» MATERIAL PROVIDED
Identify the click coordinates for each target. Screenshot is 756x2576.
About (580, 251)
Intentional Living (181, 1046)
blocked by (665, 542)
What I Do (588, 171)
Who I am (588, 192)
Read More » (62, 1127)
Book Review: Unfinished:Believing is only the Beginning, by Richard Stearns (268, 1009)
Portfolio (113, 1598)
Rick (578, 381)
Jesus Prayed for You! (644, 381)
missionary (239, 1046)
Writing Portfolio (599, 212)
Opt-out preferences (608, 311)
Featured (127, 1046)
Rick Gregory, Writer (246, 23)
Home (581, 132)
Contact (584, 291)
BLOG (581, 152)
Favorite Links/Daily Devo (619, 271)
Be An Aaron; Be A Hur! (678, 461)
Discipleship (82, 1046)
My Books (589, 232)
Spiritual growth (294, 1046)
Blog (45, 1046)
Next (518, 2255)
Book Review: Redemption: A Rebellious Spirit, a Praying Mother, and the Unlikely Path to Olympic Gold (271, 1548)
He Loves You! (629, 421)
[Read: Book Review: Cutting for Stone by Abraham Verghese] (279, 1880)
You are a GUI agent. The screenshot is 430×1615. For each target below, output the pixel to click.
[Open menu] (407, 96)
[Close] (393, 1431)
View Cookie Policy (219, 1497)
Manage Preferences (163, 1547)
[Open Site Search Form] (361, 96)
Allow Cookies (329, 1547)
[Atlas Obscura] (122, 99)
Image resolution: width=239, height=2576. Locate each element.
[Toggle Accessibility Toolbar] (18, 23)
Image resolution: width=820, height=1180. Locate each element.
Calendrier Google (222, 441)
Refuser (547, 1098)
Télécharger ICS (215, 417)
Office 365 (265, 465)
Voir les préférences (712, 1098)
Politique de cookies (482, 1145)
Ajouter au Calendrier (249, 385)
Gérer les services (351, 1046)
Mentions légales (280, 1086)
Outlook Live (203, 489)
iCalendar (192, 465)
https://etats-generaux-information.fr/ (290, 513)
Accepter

» EXERCISE
Find and count the lines of the data that include the string "Calendrier", and report that figure by itself.

» RESPONSE BELOW
2